◆ THE EXERCISE
Edit the data by replacing "computer-use agent" with "desktop assistant" wherever it occurs, leaving every other line unchanged.

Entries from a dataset
------------
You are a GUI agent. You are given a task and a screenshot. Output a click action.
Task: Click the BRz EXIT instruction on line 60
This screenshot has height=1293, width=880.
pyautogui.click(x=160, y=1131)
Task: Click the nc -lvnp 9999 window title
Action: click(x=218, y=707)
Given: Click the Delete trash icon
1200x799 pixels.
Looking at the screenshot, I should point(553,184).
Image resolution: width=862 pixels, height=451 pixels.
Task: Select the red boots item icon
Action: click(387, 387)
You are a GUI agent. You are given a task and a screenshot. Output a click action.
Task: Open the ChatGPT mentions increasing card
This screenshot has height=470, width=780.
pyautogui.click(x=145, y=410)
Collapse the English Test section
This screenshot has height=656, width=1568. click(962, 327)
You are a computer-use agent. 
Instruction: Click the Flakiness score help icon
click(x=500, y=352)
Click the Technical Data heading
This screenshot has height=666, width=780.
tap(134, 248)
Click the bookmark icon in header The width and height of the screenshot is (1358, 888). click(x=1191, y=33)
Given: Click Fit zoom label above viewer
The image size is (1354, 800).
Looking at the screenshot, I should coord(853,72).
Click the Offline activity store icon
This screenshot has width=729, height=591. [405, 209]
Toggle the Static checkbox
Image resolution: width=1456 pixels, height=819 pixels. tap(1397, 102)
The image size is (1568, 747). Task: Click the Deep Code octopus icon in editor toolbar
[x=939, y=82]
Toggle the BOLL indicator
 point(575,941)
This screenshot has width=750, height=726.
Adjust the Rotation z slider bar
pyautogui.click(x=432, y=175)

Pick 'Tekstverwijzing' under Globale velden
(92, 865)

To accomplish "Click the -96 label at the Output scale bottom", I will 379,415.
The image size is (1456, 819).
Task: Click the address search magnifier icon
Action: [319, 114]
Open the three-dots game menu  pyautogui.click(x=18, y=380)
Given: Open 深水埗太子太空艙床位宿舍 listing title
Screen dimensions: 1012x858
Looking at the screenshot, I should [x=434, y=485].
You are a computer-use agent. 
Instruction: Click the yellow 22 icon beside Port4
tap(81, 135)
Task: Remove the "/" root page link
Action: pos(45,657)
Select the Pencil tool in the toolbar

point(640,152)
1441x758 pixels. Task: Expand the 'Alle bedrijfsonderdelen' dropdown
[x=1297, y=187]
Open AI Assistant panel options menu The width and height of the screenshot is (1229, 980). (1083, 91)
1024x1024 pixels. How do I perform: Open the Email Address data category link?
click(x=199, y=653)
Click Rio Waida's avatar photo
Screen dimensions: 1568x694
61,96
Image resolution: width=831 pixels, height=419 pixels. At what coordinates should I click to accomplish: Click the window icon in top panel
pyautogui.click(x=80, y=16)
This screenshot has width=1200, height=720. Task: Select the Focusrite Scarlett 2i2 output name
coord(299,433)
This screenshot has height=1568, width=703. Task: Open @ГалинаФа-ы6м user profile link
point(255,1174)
------------
◆ WRITTEN RESPONSE
You are a GUI agent. You are given a task and a screenshot. Output a click action.
Task: Click the BRz EXIT instruction on line 60
This screenshot has height=1293, width=880.
pyautogui.click(x=160, y=1131)
Task: Click the nc -lvnp 9999 window title
Action: click(x=218, y=707)
Given: Click the Delete trash icon
1200x799 pixels.
Looking at the screenshot, I should point(553,184).
Image resolution: width=862 pixels, height=451 pixels.
Task: Select the red boots item icon
Action: click(387, 387)
You are a GUI agent. You are given a task and a screenshot. Output a click action.
Task: Open the ChatGPT mentions increasing card
This screenshot has height=470, width=780.
pyautogui.click(x=145, y=410)
Collapse the English Test section
This screenshot has height=656, width=1568. click(962, 327)
You are a desktop assistant. 
Instruction: Click the Flakiness score help icon
click(x=500, y=352)
Click the Technical Data heading
This screenshot has height=666, width=780.
tap(134, 248)
Click the bookmark icon in header The width and height of the screenshot is (1358, 888). click(x=1191, y=33)
Given: Click Fit zoom label above viewer
The image size is (1354, 800).
Looking at the screenshot, I should coord(853,72).
Click the Offline activity store icon
This screenshot has width=729, height=591. [405, 209]
Toggle the Static checkbox
Image resolution: width=1456 pixels, height=819 pixels. tap(1397, 102)
The image size is (1568, 747). Task: Click the Deep Code octopus icon in editor toolbar
[x=939, y=82]
Toggle the BOLL indicator
 point(575,941)
This screenshot has width=750, height=726.
Adjust the Rotation z slider bar
pyautogui.click(x=432, y=175)

Pick 'Tekstverwijzing' under Globale velden
(92, 865)

To accomplish "Click the -96 label at the Output scale bottom", I will 379,415.
The image size is (1456, 819).
Task: Click the address search magnifier icon
Action: [319, 114]
Open the three-dots game menu  pyautogui.click(x=18, y=380)
Given: Open 深水埗太子太空艙床位宿舍 listing title
Screen dimensions: 1012x858
Looking at the screenshot, I should [x=434, y=485].
You are a desktop assistant. 
Instruction: Click the yellow 22 icon beside Port4
tap(81, 135)
Task: Remove the "/" root page link
Action: pos(45,657)
Select the Pencil tool in the toolbar

point(640,152)
1441x758 pixels. Task: Expand the 'Alle bedrijfsonderdelen' dropdown
[x=1297, y=187]
Open AI Assistant panel options menu The width and height of the screenshot is (1229, 980). (1083, 91)
1024x1024 pixels. How do I perform: Open the Email Address data category link?
click(x=199, y=653)
Click Rio Waida's avatar photo
Screen dimensions: 1568x694
61,96
Image resolution: width=831 pixels, height=419 pixels. At what coordinates should I click to accomplish: Click the window icon in top panel
pyautogui.click(x=80, y=16)
This screenshot has width=1200, height=720. Task: Select the Focusrite Scarlett 2i2 output name
coord(299,433)
This screenshot has height=1568, width=703. Task: Open @ГалинаФа-ы6м user profile link
point(255,1174)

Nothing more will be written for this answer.